“The challenge we face is that the same qualities that enable us freely to harness cyberspace for prosperity can also provide an avenue for those who may wish to do us harm.”

–Malcolm Turnbull

LAST week the Prime Minister launched Australia’s Cyber-Security Strategy, which in its way is a good thing to have.

From a Prime Minister more prone than most to techno-utopianism, not to mention insecure online behaviour, it was refreshing to see some acknowledgement of the risks.

Let us not forget that only late in the Godwin Grech affair did the then-opposition leader’s office realise that email headers are easily falsified.

There’s a fundamental flaw in our technological future as we hurtle towards an unpredictable future.

That failing is that humans are incapable of writing secure software.

I realise this is a big call, but I can offer some very tangible evidence of this.

Between Google, Apple and Microsoft we have some of the biggest companies in the world, hiring the very best software writers they can find, to write products that their businesses depend on.

Despite this, several times a year, we need to update that software because the biggest and the best have discovered crucial flaws in their software.

It’s been thirty odd years since some of these products went mainstream and there’s no sign at all that any of the big players are close to producing a secure product.

This is something we all need to have a little think about the next time we enthusiastically sack the little man, who used to drive out to the reservoir in a van to open and shut valves, with a SCADA system that lets the CEO control the dam with his mobile phone.

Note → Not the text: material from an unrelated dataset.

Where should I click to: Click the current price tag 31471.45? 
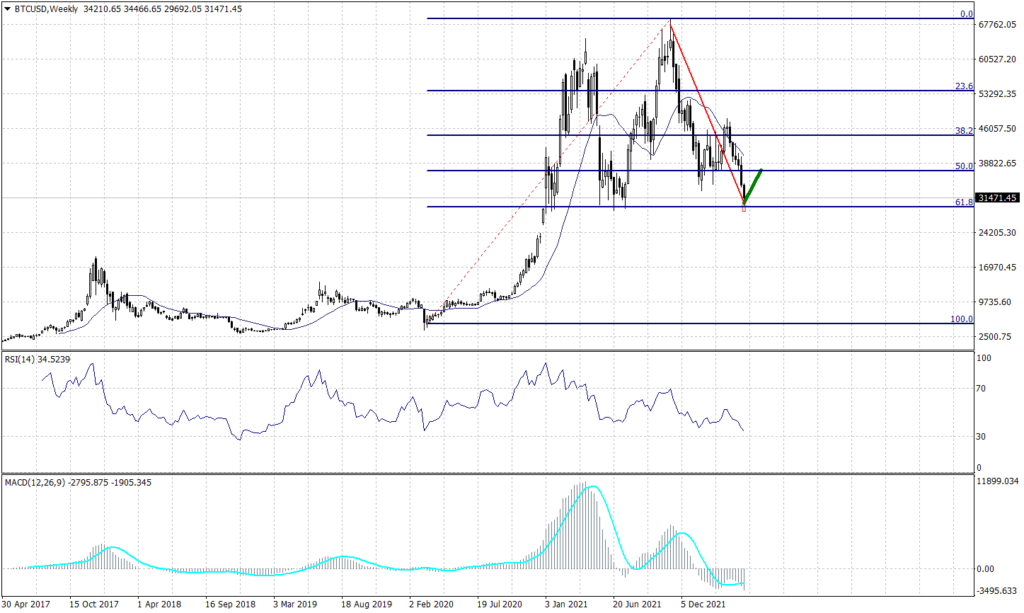pos(997,198)
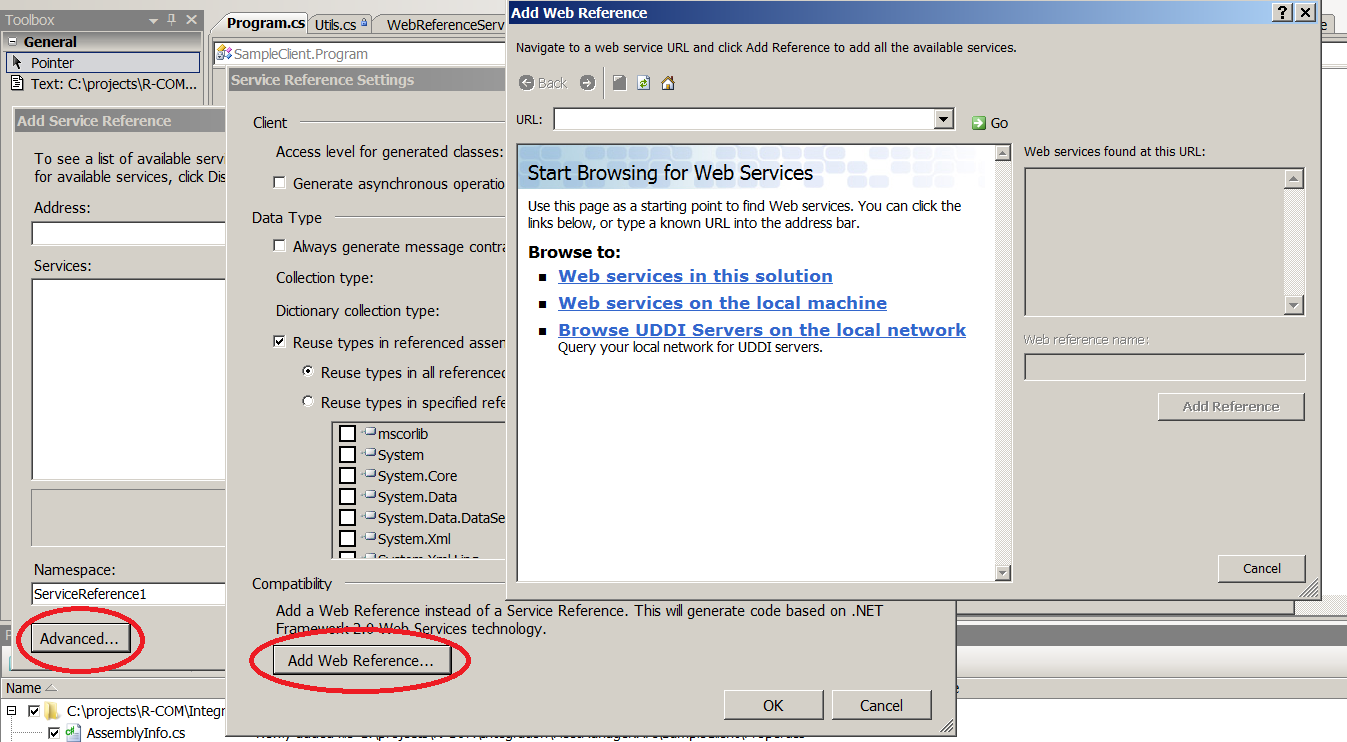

The reek surrounding cyber-security only grows when you consider Edward Snowden’s revelations that the same security organisations that are now supposed to safeguard us online deliberately infiltrated flaws and weaknesses into key software decades ago to make it easier for them to snoop on us.

Oddly enough, the Prime Minister in his recent announcement made mention of Snowden, but chose to ignore the more salient points:

“Authorised working relationships between government and certain private-sector partners were unfortunately damaged in the release of stolen documents by Edward Snowden”.

The issue with the Snowden revelations is that agencies of the governments of Australia, the US, UK, Canada, and NZ have acted completely outside of “agreed legal frameworks and appropriate oversight” as the Prime Minister hopefully described them, this illegal behaviour is what motivated Snowden to blow the whistle.

Yours truly is not going to be the first in line suggesting a return to Luddism or the bad, old days.

But when it comes to our IT security we’re going to need better than “trust us, we’re the government”, when the government has demonstrably acted in untrustworthy ways in the past.

“Trust us we’re a huge software company and we know what we’re doing,” similarly has a vast tide of history against it.

As with everything else we do; things might be better when we let the machines take over. Most recent railway and plane crashes would not have occurred if the machines were fully in control. Machines will potentially write less error-prone software in future.

It’s just a pity we’ve done such a bad job making the machines safe up until now.